**Extrait de page**
·····
In fine, nous arrivons à un dossier peu consistant et très souvent très compliqué. Et on s’étonne que suite à l’information judiciaire, alors que les prévenus passent deux ou trois ans en détention provisoire, le tribunal finit par acquitter et prononce un nom lieu. C’est une disparité entre les peines infligées et les jugements rendus. C’est à cause de la procédure d’instruction qui n’est pas assez bien construite que l’on finit par douter de l’efficacité de l’instruction et surtout de son utilité.

Des fois, on s’interroge sur les moyens de se sortir de ce goulot d’étranglement. Les dossiers sont soumis au juge d’instruction parce que les procédures l’imposent, et chez ce dernier, les affaires peuvent prendre des mois voire des années en instruction ou en investigations sans aucune possibilité de poser des questions ou de saisie des dossiers. Je considère qu’il faut réfléchir sérieusement à une réforme touchant au rôle du juge d’instruction, sa place et la qualité de son travail…

Avant le 14 janvier, il y avait presque confusion entre le pouvoir judiciaire et celui exécutif, aujourd’hui le pouvoir judiciaire est plus indépendant mais vos vis-à-vis sont multiples. Comment faites-vous pour concilier les exigences ou plutôt les revendications des uns et des autres partant de l’Association des Magistrats en passant par l’Association et le tout chapeauté par l’Instance supérieure de la magistrature?

Dans l’intérêt de la justice, le ministère assure le rôle défini par les textes en vigueur, notamment les décrets portant organisation du ministère de la Justice. Et dans ce cadre, le ministre agit. Les partenaires du ministère, qu’il s’agisse du Syndicat ou de l’Association, sont des groupes de pression. Personnellement je les considère comme tels. Ils ne peuvent pas prendre des décisions en lieu et place du ministère, mais ils essaient de défendre le corps de la magistrature et de lui garantir des conditions d’exercice favorables. Et en premier lieu de défendre au corps de la magistrature et par exemple de défendre les causes professionnelles des magistrats. Ce sont des organisations qui essaient d’orienter la politique et les orientations du ministère.

Mais attention, le ministère n’est pas un juge. Il ne juge pas. Tout le volet afférant au traitement des dossiers se rapportant à la Justice relève de l’Instance et des magistrats eux-mêmes. Les organisations n’ont pas de prise sur l’Instance ou sur l’activité judiciaire.

Au fond, comment assurer un bon fonctionnement des tribunaux et l’indépendance de la justice? C’est justement en transférant les prérogatives du ministère et celles de l’ancien CSM au nouveau CSM adopté par la nouvelle Constitution. Il est temps pour les magistrats de se prendre en charge et d’assumer la responsabilité de leur réputation, de leur crédibilité et de leurs statuts. S’ils assurent leur rôle dans le respect de la loi et de l’éthique, ils imposeront le respect et s’ils s’allient à l’argent ou la politique, ils doivent en assumer les conséquences. Et c’est l’inspection du ministère de la Justice qui a la charge de sévir. Elle doit veiller sur le respect des règlements et de la loi.
·····
**Section des données**
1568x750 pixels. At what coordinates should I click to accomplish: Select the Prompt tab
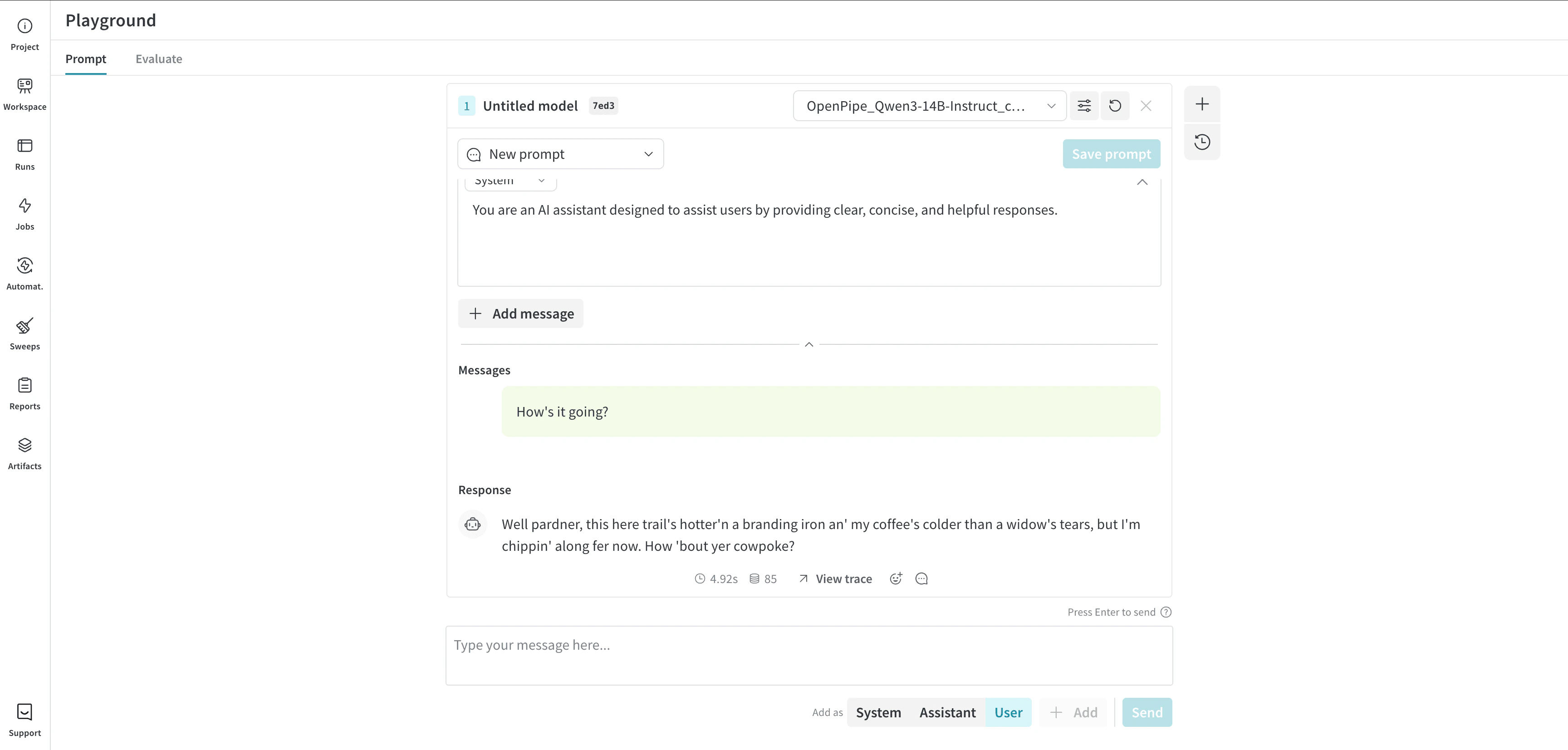coord(86,59)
·····
**Consignes**
A) Répondez brièvement d'après l'extrait sur la justice :
(i) Combien de temps les prévenus passent-ils en détention provisoire avant que le tribunal ne finisse par acquitter ?
(ii) Comment l'interviewé considère-t-il le Syndicat et l'Association ?
(iii) Quel organe a la charge de sévir ?
B) Poursuivez l'extrait sur la justice à partir de sa dernière phrase.

**Résultats**
A)
(i) Deux ou trois ans.
(ii) Comme des groupes de pression.
(iii) L'inspection du ministère de la Justice.

B)
Dans le contexte actuel, elle a été affaiblie par tous ces changements post-14 janvier et elle ne peut assurer sa mission comme il se doit. Et c’est pour toutes ces raisons qu’il faut repenser l’instruction et la restructurer. L’instruction ce sont des magistrats qui vont essayer de veiller à la bonne application des procédures et des lois par leurs collègues. C’est pour cela qu’il faut repenser l’architecture qui garantit une indépendance de la justice en Tunisie, il faut revoir l’inspection au niveau de son organisation, de sa formation et de sa mission.

Les élections sont pour demain, quel rôle joueront les magistrats pour garantir la transparence et la crédibilité nécessaires pour rassurer et sécuriser les Tunisiens?

C’est la loi qui a confié aux juges le rôle de l’arbitrage et plus précisément aux tribunaux de première instance. Je pense aux juges cantonaux aussi, s’il y a contentieux c’est celui des inscriptions sur les listes électorales. En ce moment même, les tribunaux sont en train d’étudier les requêtes présentées par, soit les candidats, soit ceux qui contestent la candidature de certains sur des listes, etc.

D’ailleurs, il y a une permanence sur tout le territoire pour respecter les délais et statuer en temps et heure. La loi électorale a prévu des délais courts pour que les tribunaux se prononcent sur la régularité ou l’irrégularité des inscriptions sur les listes soumises à l’ISIE.

Pouvons-nous espérer la création d’une police judiciaire à l’instar de celle existant en France ou aux Etats-Unis, soit une division spécialisée chargée de constater les infractions, d’en rassembler les preuves, d’en rechercher les auteurs et également de sécuriser les tribunaux et de protéger les juges? Les attaques à l’encontre des juges après le 14 janvier nous ont laissé de très mauvais souvenirs…

Au fait, votre question m’amène à distinguer entre deux choses. Il y a la sécurité des tribunaux, c’est-à-dire la police qui va veiller à ce que les audiences se passent dans des conditions sécurisantes et calmes, et faire en sorte que les bâtiments soient protégés et gardés. Avec la direction générale des prisons, nous sommes en train de former un corps qui dépend du ministère de la Justice et qui assurera la protection des tribunaux. A l’intérieur même des salles d’audience, il veillera à ce que tout se déroule dans de bonnes conditions.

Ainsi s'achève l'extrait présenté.